Do this: Reproduce every one of the records below, word for word and in the same order.

Data listing:

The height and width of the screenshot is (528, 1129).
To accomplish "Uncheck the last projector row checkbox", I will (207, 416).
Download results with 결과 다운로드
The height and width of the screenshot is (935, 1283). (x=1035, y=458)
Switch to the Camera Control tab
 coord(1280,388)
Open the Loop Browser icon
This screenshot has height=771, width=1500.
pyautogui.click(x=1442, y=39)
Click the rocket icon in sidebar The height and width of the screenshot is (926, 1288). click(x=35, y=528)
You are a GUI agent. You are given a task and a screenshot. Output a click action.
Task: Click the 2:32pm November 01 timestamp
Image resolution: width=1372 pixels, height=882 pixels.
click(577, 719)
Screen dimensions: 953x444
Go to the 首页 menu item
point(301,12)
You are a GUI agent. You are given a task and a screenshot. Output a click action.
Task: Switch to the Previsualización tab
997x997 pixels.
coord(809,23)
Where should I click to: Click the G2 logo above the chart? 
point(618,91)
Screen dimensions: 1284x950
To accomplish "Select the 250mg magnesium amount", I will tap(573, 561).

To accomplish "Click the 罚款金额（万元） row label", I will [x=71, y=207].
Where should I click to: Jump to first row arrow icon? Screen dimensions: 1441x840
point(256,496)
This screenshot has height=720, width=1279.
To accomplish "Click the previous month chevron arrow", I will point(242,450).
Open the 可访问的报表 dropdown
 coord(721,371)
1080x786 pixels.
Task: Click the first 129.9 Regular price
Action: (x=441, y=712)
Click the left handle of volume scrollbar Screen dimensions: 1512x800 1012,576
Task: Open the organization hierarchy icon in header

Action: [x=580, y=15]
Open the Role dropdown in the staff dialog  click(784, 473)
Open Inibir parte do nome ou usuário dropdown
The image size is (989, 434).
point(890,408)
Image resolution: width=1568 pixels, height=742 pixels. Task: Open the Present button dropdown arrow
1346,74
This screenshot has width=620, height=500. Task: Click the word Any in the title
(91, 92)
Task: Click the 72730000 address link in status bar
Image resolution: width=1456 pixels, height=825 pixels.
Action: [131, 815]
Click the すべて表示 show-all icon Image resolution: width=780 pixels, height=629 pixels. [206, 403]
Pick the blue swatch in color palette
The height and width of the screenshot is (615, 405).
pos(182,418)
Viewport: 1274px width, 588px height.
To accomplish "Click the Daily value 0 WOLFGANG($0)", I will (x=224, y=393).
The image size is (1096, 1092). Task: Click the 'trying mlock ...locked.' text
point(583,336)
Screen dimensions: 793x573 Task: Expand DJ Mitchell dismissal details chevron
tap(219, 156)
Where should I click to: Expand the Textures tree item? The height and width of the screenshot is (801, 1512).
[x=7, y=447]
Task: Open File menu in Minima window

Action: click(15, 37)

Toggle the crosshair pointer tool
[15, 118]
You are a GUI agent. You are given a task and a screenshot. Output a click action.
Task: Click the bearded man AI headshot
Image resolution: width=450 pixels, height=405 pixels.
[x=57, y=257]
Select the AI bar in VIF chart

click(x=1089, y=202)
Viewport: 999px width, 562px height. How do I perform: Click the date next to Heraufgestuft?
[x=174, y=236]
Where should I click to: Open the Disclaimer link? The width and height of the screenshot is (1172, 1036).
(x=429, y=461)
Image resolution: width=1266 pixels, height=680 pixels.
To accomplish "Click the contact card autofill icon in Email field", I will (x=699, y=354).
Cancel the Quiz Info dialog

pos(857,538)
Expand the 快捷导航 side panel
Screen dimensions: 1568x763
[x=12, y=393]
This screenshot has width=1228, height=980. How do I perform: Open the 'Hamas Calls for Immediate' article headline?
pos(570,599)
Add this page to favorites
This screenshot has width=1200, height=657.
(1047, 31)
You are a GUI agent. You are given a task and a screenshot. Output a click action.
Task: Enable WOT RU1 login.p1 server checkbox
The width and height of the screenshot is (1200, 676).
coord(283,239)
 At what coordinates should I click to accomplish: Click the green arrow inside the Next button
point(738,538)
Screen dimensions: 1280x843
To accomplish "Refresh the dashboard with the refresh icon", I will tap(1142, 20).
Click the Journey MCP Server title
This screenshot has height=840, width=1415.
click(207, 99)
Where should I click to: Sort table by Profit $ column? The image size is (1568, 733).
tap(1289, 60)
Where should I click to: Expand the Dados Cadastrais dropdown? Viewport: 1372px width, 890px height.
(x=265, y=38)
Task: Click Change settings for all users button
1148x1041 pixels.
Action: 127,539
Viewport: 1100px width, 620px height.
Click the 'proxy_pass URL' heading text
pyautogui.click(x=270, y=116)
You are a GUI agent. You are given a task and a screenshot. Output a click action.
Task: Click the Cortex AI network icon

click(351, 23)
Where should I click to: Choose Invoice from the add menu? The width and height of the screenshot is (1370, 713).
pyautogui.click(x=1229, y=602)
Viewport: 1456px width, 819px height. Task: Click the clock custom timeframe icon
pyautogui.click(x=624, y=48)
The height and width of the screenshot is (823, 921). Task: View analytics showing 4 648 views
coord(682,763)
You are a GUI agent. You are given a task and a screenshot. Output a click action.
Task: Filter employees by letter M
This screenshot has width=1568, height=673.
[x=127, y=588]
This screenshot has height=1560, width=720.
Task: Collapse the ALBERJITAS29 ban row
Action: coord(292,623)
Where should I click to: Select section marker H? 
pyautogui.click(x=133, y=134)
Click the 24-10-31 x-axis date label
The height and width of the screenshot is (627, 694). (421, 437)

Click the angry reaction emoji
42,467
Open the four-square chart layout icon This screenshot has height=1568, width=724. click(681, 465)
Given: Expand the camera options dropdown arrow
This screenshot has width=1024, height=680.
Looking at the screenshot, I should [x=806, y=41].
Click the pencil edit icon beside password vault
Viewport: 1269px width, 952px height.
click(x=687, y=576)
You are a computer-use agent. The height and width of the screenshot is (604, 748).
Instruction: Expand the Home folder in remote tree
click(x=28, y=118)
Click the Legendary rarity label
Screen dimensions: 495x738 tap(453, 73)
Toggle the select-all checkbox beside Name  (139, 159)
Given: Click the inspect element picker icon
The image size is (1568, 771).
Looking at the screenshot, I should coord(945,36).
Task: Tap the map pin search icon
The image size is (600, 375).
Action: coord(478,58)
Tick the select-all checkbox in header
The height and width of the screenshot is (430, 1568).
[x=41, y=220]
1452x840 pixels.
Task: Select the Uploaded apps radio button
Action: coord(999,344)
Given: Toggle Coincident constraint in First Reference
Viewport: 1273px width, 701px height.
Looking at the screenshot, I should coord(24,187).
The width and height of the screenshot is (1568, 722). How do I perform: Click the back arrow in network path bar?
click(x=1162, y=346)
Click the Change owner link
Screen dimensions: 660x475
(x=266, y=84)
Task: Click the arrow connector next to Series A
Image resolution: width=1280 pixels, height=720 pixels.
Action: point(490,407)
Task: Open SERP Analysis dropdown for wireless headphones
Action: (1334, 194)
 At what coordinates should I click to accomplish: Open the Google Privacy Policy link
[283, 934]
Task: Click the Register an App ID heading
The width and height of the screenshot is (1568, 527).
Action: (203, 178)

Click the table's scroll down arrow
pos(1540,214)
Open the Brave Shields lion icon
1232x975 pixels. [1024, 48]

Reply:
The height and width of the screenshot is (528, 1129).
To accomplish "Uncheck the last projector row checkbox", I will (207, 416).
Download results with 결과 다운로드
The height and width of the screenshot is (935, 1283). (x=1035, y=458)
Switch to the Camera Control tab
 coord(1280,388)
Open the Loop Browser icon
This screenshot has height=771, width=1500.
pyautogui.click(x=1442, y=39)
Click the rocket icon in sidebar The height and width of the screenshot is (926, 1288). click(x=35, y=528)
You are a GUI agent. You are given a task and a screenshot. Output a click action.
Task: Click the 2:32pm November 01 timestamp
Image resolution: width=1372 pixels, height=882 pixels.
click(577, 719)
Screen dimensions: 953x444
Go to the 首页 menu item
point(301,12)
You are a GUI agent. You are given a task and a screenshot. Output a click action.
Task: Switch to the Previsualización tab
997x997 pixels.
coord(809,23)
Where should I click to: Click the G2 logo above the chart? 
point(618,91)
Screen dimensions: 1284x950
To accomplish "Select the 250mg magnesium amount", I will tap(573, 561).

To accomplish "Click the 罚款金额（万元） row label", I will [x=71, y=207].
Where should I click to: Jump to first row arrow icon? Screen dimensions: 1441x840
point(256,496)
This screenshot has height=720, width=1279.
To accomplish "Click the previous month chevron arrow", I will point(242,450).
Open the 可访问的报表 dropdown
 coord(721,371)
1080x786 pixels.
Task: Click the first 129.9 Regular price
Action: (x=441, y=712)
Click the left handle of volume scrollbar Screen dimensions: 1512x800 1012,576
Task: Open the organization hierarchy icon in header

Action: [x=580, y=15]
Open the Role dropdown in the staff dialog  click(784, 473)
Open Inibir parte do nome ou usuário dropdown
The image size is (989, 434).
point(890,408)
Image resolution: width=1568 pixels, height=742 pixels. Task: Open the Present button dropdown arrow
1346,74
This screenshot has width=620, height=500. Task: Click the word Any in the title
(91, 92)
Task: Click the 72730000 address link in status bar
Image resolution: width=1456 pixels, height=825 pixels.
Action: [131, 815]
Click the すべて表示 show-all icon Image resolution: width=780 pixels, height=629 pixels. [206, 403]
Pick the blue swatch in color palette
The height and width of the screenshot is (615, 405).
pos(182,418)
Viewport: 1274px width, 588px height.
To accomplish "Click the Daily value 0 WOLFGANG($0)", I will (x=224, y=393).
The image size is (1096, 1092). Task: Click the 'trying mlock ...locked.' text
point(583,336)
Screen dimensions: 793x573 Task: Expand DJ Mitchell dismissal details chevron
tap(219, 156)
Where should I click to: Expand the Textures tree item? The height and width of the screenshot is (801, 1512).
[x=7, y=447]
Task: Open File menu in Minima window

Action: click(15, 37)

Toggle the crosshair pointer tool
[15, 118]
You are a GUI agent. You are given a task and a screenshot. Output a click action.
Task: Click the bearded man AI headshot
Image resolution: width=450 pixels, height=405 pixels.
[x=57, y=257]
Select the AI bar in VIF chart

click(x=1089, y=202)
Viewport: 999px width, 562px height. How do I perform: Click the date next to Heraufgestuft?
[x=174, y=236]
Where should I click to: Open the Disclaimer link? The width and height of the screenshot is (1172, 1036).
(x=429, y=461)
Image resolution: width=1266 pixels, height=680 pixels.
To accomplish "Click the contact card autofill icon in Email field", I will (x=699, y=354).
Cancel the Quiz Info dialog

pos(857,538)
Expand the 快捷导航 side panel
Screen dimensions: 1568x763
[x=12, y=393]
This screenshot has width=1228, height=980. How do I perform: Open the 'Hamas Calls for Immediate' article headline?
pos(570,599)
Add this page to favorites
This screenshot has width=1200, height=657.
(1047, 31)
You are a GUI agent. You are given a task and a screenshot. Output a click action.
Task: Enable WOT RU1 login.p1 server checkbox
The width and height of the screenshot is (1200, 676).
coord(283,239)
 At what coordinates should I click to accomplish: Click the green arrow inside the Next button
point(738,538)
Screen dimensions: 1280x843
To accomplish "Refresh the dashboard with the refresh icon", I will tap(1142, 20).
Click the Journey MCP Server title
This screenshot has height=840, width=1415.
click(207, 99)
Where should I click to: Sort table by Profit $ column? The image size is (1568, 733).
tap(1289, 60)
Where should I click to: Expand the Dados Cadastrais dropdown? Viewport: 1372px width, 890px height.
(x=265, y=38)
Task: Click Change settings for all users button
1148x1041 pixels.
Action: 127,539
Viewport: 1100px width, 620px height.
Click the 'proxy_pass URL' heading text
pyautogui.click(x=270, y=116)
You are a GUI agent. You are given a task and a screenshot. Output a click action.
Task: Click the Cortex AI network icon

click(351, 23)
Where should I click to: Choose Invoice from the add menu? The width and height of the screenshot is (1370, 713).
pyautogui.click(x=1229, y=602)
Viewport: 1456px width, 819px height. Task: Click the clock custom timeframe icon
pyautogui.click(x=624, y=48)
The height and width of the screenshot is (823, 921). Task: View analytics showing 4 648 views
coord(682,763)
You are a GUI agent. You are given a task and a screenshot. Output a click action.
Task: Filter employees by letter M
This screenshot has width=1568, height=673.
[x=127, y=588]
This screenshot has height=1560, width=720.
Task: Collapse the ALBERJITAS29 ban row
Action: coord(292,623)
Where should I click to: Select section marker H? 
pyautogui.click(x=133, y=134)
Click the 24-10-31 x-axis date label
The height and width of the screenshot is (627, 694). (421, 437)

Click the angry reaction emoji
42,467
Open the four-square chart layout icon This screenshot has height=1568, width=724. click(681, 465)
Given: Expand the camera options dropdown arrow
This screenshot has width=1024, height=680.
Looking at the screenshot, I should [x=806, y=41].
Click the pencil edit icon beside password vault
Viewport: 1269px width, 952px height.
click(x=687, y=576)
You are a computer-use agent. The height and width of the screenshot is (604, 748).
Instruction: Expand the Home folder in remote tree
click(x=28, y=118)
Click the Legendary rarity label
Screen dimensions: 495x738 tap(453, 73)
Toggle the select-all checkbox beside Name  (139, 159)
Given: Click the inspect element picker icon
The image size is (1568, 771).
Looking at the screenshot, I should coord(945,36).
Task: Tap the map pin search icon
The image size is (600, 375).
Action: coord(478,58)
Tick the select-all checkbox in header
The height and width of the screenshot is (430, 1568).
[x=41, y=220]
1452x840 pixels.
Task: Select the Uploaded apps radio button
Action: coord(999,344)
Given: Toggle Coincident constraint in First Reference
Viewport: 1273px width, 701px height.
Looking at the screenshot, I should coord(24,187).
The width and height of the screenshot is (1568, 722). How do I perform: Click the back arrow in network path bar?
click(x=1162, y=346)
Click the Change owner link
Screen dimensions: 660x475
(x=266, y=84)
Task: Click the arrow connector next to Series A
Image resolution: width=1280 pixels, height=720 pixels.
Action: point(490,407)
Task: Open SERP Analysis dropdown for wireless headphones
Action: (1334, 194)
 At what coordinates should I click to accomplish: Open the Google Privacy Policy link
[283, 934]
Task: Click the Register an App ID heading
The width and height of the screenshot is (1568, 527).
Action: (203, 178)

Click the table's scroll down arrow
pos(1540,214)
Open the Brave Shields lion icon
1232x975 pixels. [1024, 48]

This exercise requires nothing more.